### Instructions to follow:
Which lines in the data below contain the word "document"? Pull each of them out.

### Data extract:
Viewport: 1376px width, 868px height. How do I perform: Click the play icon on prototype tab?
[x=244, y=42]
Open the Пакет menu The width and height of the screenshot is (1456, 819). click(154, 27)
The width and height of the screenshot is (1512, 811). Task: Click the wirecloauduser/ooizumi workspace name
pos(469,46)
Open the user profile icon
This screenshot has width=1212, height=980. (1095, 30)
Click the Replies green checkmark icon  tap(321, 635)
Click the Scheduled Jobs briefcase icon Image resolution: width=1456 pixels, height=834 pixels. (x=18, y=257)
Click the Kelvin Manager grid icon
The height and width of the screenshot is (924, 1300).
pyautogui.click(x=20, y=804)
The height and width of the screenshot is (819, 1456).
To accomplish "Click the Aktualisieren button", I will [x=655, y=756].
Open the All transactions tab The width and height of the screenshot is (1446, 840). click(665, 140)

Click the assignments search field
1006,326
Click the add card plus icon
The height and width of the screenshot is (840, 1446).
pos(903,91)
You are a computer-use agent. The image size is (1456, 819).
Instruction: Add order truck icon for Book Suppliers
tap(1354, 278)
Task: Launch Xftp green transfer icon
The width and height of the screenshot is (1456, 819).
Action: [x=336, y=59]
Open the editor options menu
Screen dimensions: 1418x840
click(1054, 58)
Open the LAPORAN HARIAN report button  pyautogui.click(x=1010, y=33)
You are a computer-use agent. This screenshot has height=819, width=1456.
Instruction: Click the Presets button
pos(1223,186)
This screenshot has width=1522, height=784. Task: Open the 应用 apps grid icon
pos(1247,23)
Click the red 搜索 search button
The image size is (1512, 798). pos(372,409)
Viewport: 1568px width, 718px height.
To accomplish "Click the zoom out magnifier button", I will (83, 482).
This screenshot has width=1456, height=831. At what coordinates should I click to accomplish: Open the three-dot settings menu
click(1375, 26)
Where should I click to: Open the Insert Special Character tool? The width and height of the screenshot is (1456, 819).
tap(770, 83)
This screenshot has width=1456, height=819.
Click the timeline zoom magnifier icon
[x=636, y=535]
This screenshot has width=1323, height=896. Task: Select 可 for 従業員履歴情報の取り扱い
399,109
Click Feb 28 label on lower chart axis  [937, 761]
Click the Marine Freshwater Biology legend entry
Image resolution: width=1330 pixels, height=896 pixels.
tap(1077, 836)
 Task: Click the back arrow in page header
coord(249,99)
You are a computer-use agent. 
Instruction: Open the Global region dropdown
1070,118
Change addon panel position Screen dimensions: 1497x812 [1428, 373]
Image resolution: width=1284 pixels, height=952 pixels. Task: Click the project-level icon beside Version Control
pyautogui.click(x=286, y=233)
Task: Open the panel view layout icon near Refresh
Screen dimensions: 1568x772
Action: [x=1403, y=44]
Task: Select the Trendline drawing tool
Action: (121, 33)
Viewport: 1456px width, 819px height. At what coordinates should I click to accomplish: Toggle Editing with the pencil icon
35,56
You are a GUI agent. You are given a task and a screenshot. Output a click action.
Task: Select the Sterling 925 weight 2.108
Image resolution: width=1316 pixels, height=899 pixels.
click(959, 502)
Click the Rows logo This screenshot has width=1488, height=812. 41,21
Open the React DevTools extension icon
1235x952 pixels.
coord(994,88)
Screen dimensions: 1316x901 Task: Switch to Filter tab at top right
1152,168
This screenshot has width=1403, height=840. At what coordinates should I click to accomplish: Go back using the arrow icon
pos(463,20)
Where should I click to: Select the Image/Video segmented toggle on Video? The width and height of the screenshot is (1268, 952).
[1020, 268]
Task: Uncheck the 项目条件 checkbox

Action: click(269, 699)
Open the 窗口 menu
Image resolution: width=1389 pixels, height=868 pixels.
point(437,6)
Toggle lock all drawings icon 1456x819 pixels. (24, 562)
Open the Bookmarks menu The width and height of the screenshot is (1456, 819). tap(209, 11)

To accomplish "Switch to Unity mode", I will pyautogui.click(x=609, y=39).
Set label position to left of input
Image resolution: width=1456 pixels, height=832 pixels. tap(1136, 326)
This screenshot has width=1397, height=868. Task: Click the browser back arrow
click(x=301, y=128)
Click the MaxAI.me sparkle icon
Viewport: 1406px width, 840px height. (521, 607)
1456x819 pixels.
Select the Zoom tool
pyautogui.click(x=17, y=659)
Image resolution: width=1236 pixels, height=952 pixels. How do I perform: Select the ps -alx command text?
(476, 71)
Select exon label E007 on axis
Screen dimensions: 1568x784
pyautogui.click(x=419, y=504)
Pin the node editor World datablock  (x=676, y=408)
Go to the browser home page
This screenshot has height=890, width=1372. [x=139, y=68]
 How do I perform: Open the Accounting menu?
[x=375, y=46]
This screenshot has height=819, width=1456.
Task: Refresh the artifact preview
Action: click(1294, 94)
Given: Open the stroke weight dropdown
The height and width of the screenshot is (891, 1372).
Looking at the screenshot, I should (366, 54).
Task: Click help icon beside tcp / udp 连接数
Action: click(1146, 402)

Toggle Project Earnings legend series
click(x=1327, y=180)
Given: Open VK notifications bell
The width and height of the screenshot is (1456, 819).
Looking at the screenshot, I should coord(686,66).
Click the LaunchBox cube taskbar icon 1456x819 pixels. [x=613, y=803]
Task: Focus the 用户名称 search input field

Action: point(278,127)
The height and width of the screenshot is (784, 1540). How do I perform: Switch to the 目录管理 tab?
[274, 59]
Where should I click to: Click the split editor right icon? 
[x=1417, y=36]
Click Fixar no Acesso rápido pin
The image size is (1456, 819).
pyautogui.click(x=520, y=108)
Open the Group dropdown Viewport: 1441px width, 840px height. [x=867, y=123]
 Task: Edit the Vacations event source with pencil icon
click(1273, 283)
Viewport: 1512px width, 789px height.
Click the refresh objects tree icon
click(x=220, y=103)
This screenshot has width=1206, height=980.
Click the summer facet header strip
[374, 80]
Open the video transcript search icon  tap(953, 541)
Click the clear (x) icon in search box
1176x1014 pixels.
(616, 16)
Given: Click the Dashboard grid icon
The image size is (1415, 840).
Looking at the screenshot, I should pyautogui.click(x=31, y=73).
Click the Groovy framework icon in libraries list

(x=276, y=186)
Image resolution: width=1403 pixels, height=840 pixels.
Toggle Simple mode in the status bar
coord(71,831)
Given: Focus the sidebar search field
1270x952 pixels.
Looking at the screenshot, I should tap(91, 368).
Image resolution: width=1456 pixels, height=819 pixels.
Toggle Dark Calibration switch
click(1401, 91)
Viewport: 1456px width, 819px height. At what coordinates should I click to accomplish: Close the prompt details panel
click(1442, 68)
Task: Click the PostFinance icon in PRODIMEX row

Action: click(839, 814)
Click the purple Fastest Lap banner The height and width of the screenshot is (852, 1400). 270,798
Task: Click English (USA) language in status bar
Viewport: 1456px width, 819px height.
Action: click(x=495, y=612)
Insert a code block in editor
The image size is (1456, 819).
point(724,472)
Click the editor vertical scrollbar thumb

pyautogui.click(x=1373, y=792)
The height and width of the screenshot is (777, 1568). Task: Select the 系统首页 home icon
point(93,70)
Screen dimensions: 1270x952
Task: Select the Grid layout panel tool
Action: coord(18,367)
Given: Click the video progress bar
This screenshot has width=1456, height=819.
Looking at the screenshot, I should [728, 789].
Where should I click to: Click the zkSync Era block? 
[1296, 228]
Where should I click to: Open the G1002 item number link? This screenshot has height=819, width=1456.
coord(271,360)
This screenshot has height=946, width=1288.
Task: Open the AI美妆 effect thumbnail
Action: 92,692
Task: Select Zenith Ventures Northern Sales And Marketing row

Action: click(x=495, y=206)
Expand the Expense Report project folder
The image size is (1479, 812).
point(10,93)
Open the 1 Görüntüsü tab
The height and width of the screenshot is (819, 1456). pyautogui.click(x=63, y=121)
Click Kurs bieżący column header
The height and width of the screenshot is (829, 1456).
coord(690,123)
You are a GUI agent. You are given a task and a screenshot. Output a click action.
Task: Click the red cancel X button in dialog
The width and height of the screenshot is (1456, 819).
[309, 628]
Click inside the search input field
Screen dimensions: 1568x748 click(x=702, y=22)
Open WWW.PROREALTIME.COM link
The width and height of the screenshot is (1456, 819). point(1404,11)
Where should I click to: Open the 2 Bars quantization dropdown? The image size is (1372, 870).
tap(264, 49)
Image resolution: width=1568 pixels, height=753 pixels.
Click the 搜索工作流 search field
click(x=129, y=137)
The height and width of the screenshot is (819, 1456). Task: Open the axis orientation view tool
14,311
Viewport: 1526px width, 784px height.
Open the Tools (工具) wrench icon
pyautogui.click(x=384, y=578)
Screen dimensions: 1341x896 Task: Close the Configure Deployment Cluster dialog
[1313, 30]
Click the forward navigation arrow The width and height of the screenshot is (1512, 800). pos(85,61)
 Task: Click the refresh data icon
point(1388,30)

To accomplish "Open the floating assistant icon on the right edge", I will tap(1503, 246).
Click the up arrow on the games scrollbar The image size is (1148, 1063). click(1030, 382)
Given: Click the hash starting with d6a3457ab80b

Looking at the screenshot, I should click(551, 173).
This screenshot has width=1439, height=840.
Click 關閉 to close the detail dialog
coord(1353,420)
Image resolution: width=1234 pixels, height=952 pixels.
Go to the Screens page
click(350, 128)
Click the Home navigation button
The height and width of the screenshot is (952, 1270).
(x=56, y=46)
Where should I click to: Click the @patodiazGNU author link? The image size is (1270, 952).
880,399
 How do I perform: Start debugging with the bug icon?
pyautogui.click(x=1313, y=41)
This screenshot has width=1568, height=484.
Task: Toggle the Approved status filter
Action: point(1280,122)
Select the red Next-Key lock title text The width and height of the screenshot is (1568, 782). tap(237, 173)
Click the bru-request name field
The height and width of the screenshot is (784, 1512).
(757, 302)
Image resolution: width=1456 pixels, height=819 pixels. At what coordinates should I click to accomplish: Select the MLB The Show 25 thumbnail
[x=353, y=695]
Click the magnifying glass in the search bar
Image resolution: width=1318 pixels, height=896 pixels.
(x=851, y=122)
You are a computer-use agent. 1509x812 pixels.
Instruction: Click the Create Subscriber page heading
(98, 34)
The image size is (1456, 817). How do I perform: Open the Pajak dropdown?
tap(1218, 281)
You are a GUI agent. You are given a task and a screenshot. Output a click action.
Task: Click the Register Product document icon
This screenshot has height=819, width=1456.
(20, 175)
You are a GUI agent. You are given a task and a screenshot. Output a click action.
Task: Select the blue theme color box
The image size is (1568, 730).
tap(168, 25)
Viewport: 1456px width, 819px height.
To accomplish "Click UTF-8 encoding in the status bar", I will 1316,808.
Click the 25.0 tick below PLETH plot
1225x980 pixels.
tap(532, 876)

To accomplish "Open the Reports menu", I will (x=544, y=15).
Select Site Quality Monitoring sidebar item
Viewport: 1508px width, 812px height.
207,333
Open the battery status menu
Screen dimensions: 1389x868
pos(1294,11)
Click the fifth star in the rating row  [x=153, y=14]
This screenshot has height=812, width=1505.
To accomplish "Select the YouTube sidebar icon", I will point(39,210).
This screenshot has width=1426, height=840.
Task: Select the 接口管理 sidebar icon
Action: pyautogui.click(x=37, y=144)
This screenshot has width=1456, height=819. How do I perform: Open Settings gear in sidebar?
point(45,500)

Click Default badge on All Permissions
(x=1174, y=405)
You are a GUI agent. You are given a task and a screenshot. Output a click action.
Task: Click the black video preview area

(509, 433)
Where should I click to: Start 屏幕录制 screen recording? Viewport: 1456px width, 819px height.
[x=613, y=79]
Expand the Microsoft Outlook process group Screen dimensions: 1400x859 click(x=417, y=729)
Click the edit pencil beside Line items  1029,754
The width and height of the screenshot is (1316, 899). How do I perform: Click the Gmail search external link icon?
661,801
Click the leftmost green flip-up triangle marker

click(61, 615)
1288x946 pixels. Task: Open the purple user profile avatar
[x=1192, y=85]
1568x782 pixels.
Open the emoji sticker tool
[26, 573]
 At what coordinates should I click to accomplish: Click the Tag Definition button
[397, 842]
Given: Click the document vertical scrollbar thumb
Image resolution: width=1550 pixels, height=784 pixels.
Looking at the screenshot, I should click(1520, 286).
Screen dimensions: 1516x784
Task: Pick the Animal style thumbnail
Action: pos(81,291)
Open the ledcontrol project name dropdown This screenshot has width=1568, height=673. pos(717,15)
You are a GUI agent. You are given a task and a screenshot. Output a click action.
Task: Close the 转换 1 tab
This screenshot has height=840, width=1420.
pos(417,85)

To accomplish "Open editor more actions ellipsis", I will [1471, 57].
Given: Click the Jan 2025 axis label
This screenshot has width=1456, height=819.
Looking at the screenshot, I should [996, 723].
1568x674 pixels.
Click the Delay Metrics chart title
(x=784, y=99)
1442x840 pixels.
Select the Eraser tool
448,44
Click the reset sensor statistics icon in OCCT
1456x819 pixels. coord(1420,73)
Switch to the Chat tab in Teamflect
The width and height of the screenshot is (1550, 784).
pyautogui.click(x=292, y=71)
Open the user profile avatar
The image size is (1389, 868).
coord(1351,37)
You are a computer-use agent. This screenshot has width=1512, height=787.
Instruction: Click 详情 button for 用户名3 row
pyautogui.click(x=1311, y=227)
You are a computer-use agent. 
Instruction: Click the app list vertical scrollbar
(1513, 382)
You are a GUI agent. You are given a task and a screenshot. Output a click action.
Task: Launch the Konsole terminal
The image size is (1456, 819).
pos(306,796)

### Task answer:
Task: Click the Register Product document icon
Given: Click the document vertical scrollbar thumb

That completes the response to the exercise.